> Extracted data entries

+ + + + +

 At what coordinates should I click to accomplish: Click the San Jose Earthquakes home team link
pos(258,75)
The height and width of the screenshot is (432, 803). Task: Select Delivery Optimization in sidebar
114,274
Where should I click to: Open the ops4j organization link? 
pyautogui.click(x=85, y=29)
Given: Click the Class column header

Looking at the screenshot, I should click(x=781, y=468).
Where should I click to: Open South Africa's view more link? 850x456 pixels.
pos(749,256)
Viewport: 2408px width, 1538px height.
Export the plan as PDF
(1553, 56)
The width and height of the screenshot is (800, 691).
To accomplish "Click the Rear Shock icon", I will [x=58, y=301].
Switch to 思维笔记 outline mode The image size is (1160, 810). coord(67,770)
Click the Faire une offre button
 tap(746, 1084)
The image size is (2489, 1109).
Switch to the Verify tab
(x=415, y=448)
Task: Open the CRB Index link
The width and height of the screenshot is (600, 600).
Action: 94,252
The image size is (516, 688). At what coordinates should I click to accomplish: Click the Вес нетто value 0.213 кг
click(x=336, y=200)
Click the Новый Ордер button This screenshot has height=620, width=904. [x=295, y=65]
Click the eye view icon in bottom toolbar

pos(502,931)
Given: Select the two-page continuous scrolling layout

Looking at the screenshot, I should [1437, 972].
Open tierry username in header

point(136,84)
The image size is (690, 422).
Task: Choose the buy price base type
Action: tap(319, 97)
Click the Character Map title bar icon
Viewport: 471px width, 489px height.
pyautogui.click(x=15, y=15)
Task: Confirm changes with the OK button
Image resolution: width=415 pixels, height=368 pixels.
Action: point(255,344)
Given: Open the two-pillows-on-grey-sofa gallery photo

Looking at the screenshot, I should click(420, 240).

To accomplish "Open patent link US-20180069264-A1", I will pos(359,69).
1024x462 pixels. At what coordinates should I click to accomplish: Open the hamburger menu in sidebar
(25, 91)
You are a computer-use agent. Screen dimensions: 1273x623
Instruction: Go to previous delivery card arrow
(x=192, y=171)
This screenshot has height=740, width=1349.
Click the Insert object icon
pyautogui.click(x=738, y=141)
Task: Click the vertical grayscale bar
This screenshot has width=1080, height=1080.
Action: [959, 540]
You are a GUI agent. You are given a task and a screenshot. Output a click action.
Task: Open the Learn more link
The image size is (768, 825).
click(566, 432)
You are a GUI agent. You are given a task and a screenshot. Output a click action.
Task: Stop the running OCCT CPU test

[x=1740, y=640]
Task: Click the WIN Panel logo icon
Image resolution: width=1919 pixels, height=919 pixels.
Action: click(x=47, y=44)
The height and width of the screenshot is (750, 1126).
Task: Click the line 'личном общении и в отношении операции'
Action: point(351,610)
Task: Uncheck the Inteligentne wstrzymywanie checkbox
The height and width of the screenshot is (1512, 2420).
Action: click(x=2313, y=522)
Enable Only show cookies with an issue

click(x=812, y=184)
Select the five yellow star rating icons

+ + + + +

> Task to carry out
Arrange the material above as a JSON list of strings, one string per line, and leave out the blank lines.

> Output of the task
[
  " At what coordinates should I click to accomplish: Click the San Jose Earthquakes home team link",
  "pos(258,75)",
  "The height and width of the screenshot is (432, 803). Task: Select Delivery Optimization in sidebar",
  "114,274",
  "Where should I click to: Open the ops4j organization link? ",
  "pyautogui.click(x=85, y=29)",
  "Given: Click the Class column header",
  "Looking at the screenshot, I should click(x=781, y=468).",
  "Where should I click to: Open South Africa's view more link? 850x456 pixels.",
  "pos(749,256)",
  "Viewport: 2408px width, 1538px height.",
  "Export the plan as PDF",
  "(1553, 56)",
  "The width and height of the screenshot is (800, 691).",
  "To accomplish \"Click the Rear Shock icon\", I will [x=58, y=301].",
  "Switch to 思维笔记 outline mode The image size is (1160, 810). coord(67,770)",
  "Click the Faire une offre button",
  " tap(746, 1084)",
  "The image size is (2489, 1109).",
  "Switch to the Verify tab",
  "(x=415, y=448)",
  "Task: Open the CRB Index link",
  "The width and height of the screenshot is (600, 600).",
  "Action: 94,252",
  "The image size is (516, 688). At what coordinates should I click to accomplish: Click the Вес нетто value 0.213 кг",
  "click(x=336, y=200)",
  "Click the Новый Ордер button This screenshot has height=620, width=904. [x=295, y=65]",
  "Click the eye view icon in bottom toolbar",
  "pos(502,931)",
  "Given: Select the two-page continuous scrolling layout",
  "Looking at the screenshot, I should [1437, 972].",
  "Open tierry username in header",
  "point(136,84)",
  "The image size is (690, 422).",
  "Task: Choose the buy price base type",
  "Action: tap(319, 97)",
  "Click the Character Map title bar icon",
  "Viewport: 471px width, 489px height.",
  "pyautogui.click(x=15, y=15)",
  "Task: Confirm changes with the OK button",
  "Image resolution: width=415 pixels, height=368 pixels.",
  "Action: point(255,344)",
  "Given: Open the two-pillows-on-grey-sofa gallery photo",
  "Looking at the screenshot, I should click(420, 240).",
  "To accomplish \"Open patent link US-20180069264-A1\", I will pos(359,69).",
  "1024x462 pixels. At what coordinates should I click to accomplish: Open the hamburger menu in sidebar",
  "(25, 91)",
  "You are a computer-use agent. Screen dimensions: 1273x623",
  "Instruction: Go to previous delivery card arrow",
  "(x=192, y=171)",
  "This screenshot has height=740, width=1349.",
  "Click the Insert object icon",
  "pyautogui.click(x=738, y=141)",
  "Task: Click the vertical grayscale bar",
  "This screenshot has width=1080, height=1080.",
  "Action: [959, 540]",
  "You are a GUI agent. You are given a task and a screenshot. Output a click action.",
  "Task: Open the Learn more link",
  "The image size is (768, 825).",
  "click(566, 432)",
  "You are a GUI agent. You are given a task and a screenshot. Output a click action.",
  "Task: Stop the running OCCT CPU test",
  "[x=1740, y=640]",
  "Task: Click the WIN Panel logo icon",
  "Image resolution: width=1919 pixels, height=919 pixels.",
  "Action: click(x=47, y=44)",
  "The height and width of the screenshot is (750, 1126).",
  "Task: Click the line 'личном общении и в отношении операции'",
  "Action: point(351,610)",
  "Task: Uncheck the Inteligentne wstrzymywanie checkbox",
  "The height and width of the screenshot is (1512, 2420).",
  "Action: click(x=2313, y=522)",
  "Enable Only show cookies with an issue",
  "click(x=812, y=184)",
  "Select the five yellow star rating icons"
]